BFK Ground War rules - Why would you ever raise a unit's Strength above 1?

By player1569547, in Rogue Trader Rules Questions

Unit Strength appears to have no correlation on unit effectiveness aside from the amount of damage they can take past their armour. That is, if I have 200 infantry and 50 mechanized infantry, it seems to be the best move to split them all into squads of 10 (Unit Strength 1) in order to get 20 Infantry units at Power 7 and 5 mechanized infantry units at Power 8, which have the exact same damage, armour, power, movement, etc as the units I could make by putting them all together (a Power 7 Infantry unit with 20 Strength and a Power 8 Mech. Infantry unit with 5 Strength), but getting 25 more attacks per turn and with the added advantage of only taking one point of Strength damage at a time.

Of course, I understand I can't get them all to engage the same enemy, etc etc, but I also CAN get some of them to flank an enemy, and more importantly, extend my battlefield presence in all directions at very high effectiveness. As I'm getting ready to run some ground war stuff for my players, I really need to know… is there any reason in the rules to ever field units with more than a single Strength point, besides stacking them deep to defend a specific chokepoint? The battlefield my players will be on has eight sides (nine if they count separately from the side I expect them to join/aid) and no real chokepoints, only strategic terrain and objectives, so being able to spread out and hit just as hard (or harder) as they could if they focused in one place will be a HUGE asset. The sides range from 250 to 2500 fighters, equipment levels from Industrial to Modern, almost all infantry (three sides have a few Mechanized Infantry units left, and the players themselves have 200 Armour and 100 Artillery in their 1000-man regiment (400/300/200/100), though most of the sides will likely target those sooner rather than later if they're deployed (that's why none of the sides already fighting planetside have them).

By RAW, you wouldn't. On the few occasions I've bothered with using the BFK rules, I've given the players preset amounts of troops to get around this very issue.

Yeah, there are a lot of RT rules that don't seem like they were playtested with a single powergamer at the table before they were released. It took until the fourth edition of the errata until they noticed that Righteous Fury with Flamers had no rules… and when I asked on this very forum about them, I got two completely opposing answers, lol. I'll doublecheck the errata (I've glanced through the BfK errata, but didn't specifically look for this issue), and if that doesn't clarify things, I'll probably assume each battlefield has a specific unit size (determined by whatever all the units on it fit into easily)… unfortunately, owing to the numbers I'm using, we'll probably end up with squads of 50, since that'll give my smallest sides 5 units, but it'll give the players 20 (not counting the 20 units they'll be allied with at minimum), and my biggest sides will have 50 units that way.
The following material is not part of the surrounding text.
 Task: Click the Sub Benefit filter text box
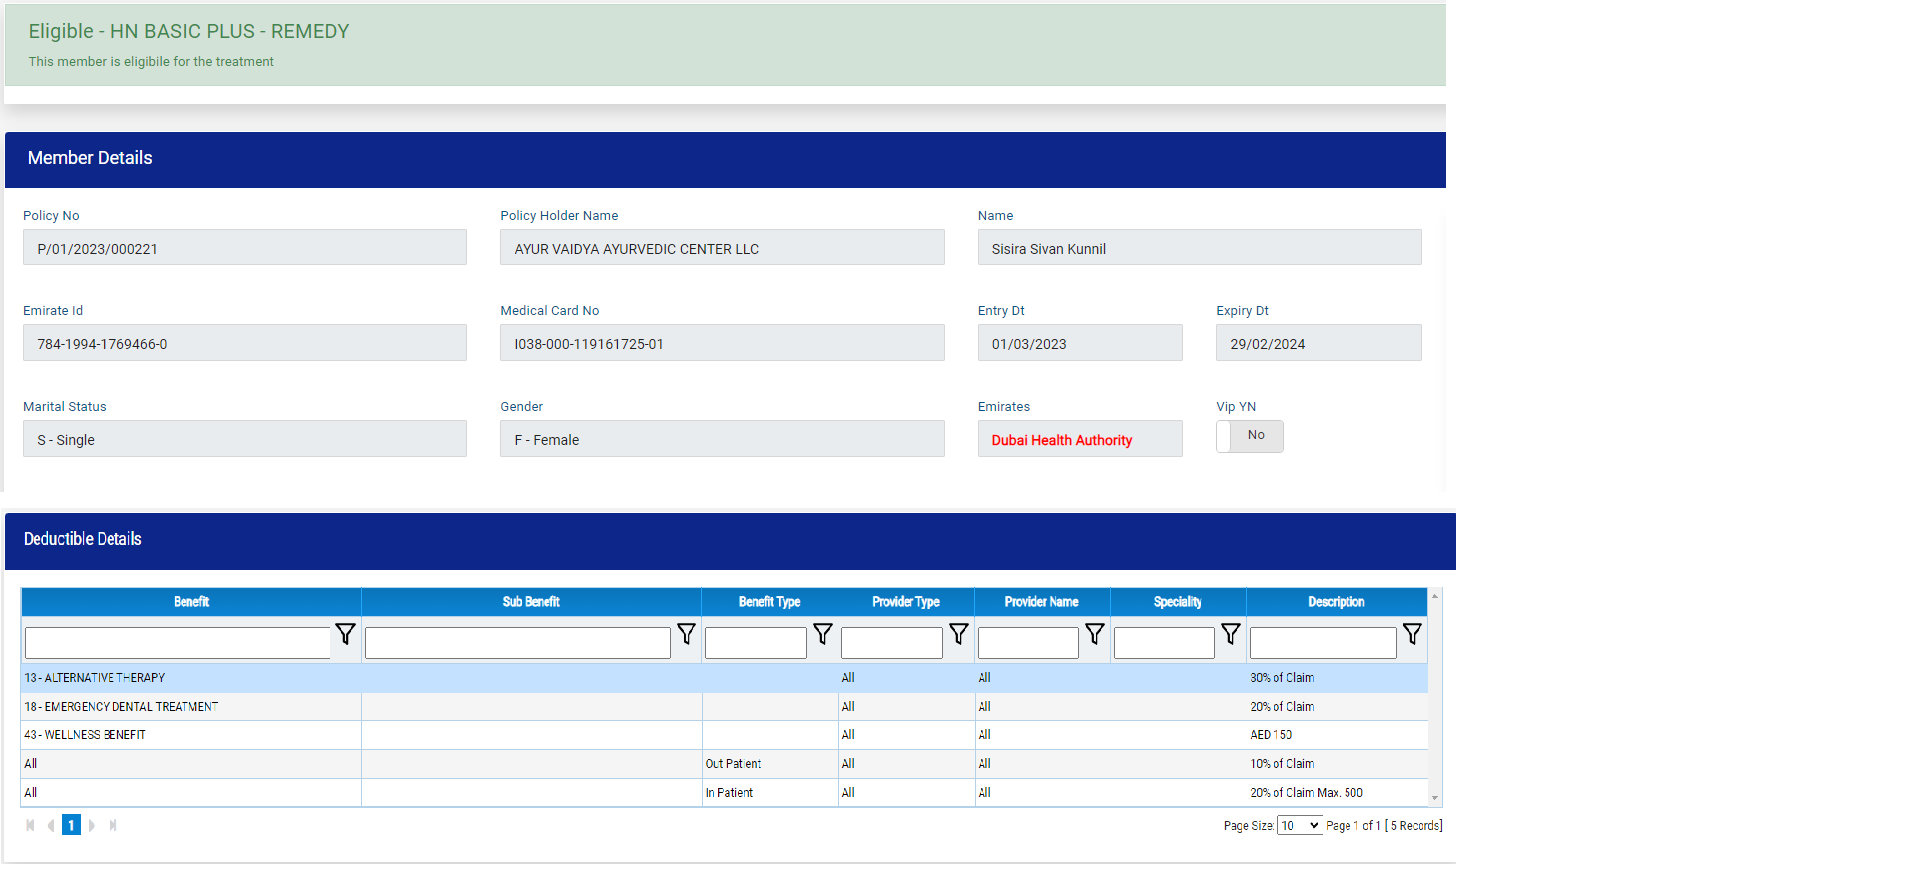(517, 643)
But, it's a really big battlefield (roughly the size and positioning of Antarctica on Earth) with lots of sites to fight over and not all of them important… 20 units under their direct command shouldn't be too much when they're fighting at least two other sides and probably three or four at a time. Maybe I can bump my "small" forces up to 300 and make units 100 each, that'll give the players only 10 units to manage and the largest sides 25, as well as make the players' artillery more special (it's the only artillery left on the planet, and they'll only have one unit of it…)

The sides are actually involved in three different wars, and each is allied to one in each conflict. I've got three military factions fighting each other, three religious groups fighting each other (one of the religions and one of the militaries merged, which was the worse mistake they ever made - suddenly they were fighting four sides instead of two), and three different economic groups fighting each other. The Imperial Creed is strongly aligned with the Traditions (a military group that follows standard Imperial engagement protocol) and somewhat aligned with the Mercenaries (an economic group that believes that power and wealth are one and the same), etc. The Explorers need only to ensure the Creed wins their fight, so they only have to beat the other two religious groups on the planet, not all seven other sides - though some of those sides will come to their allies' defense, they aren't main goals.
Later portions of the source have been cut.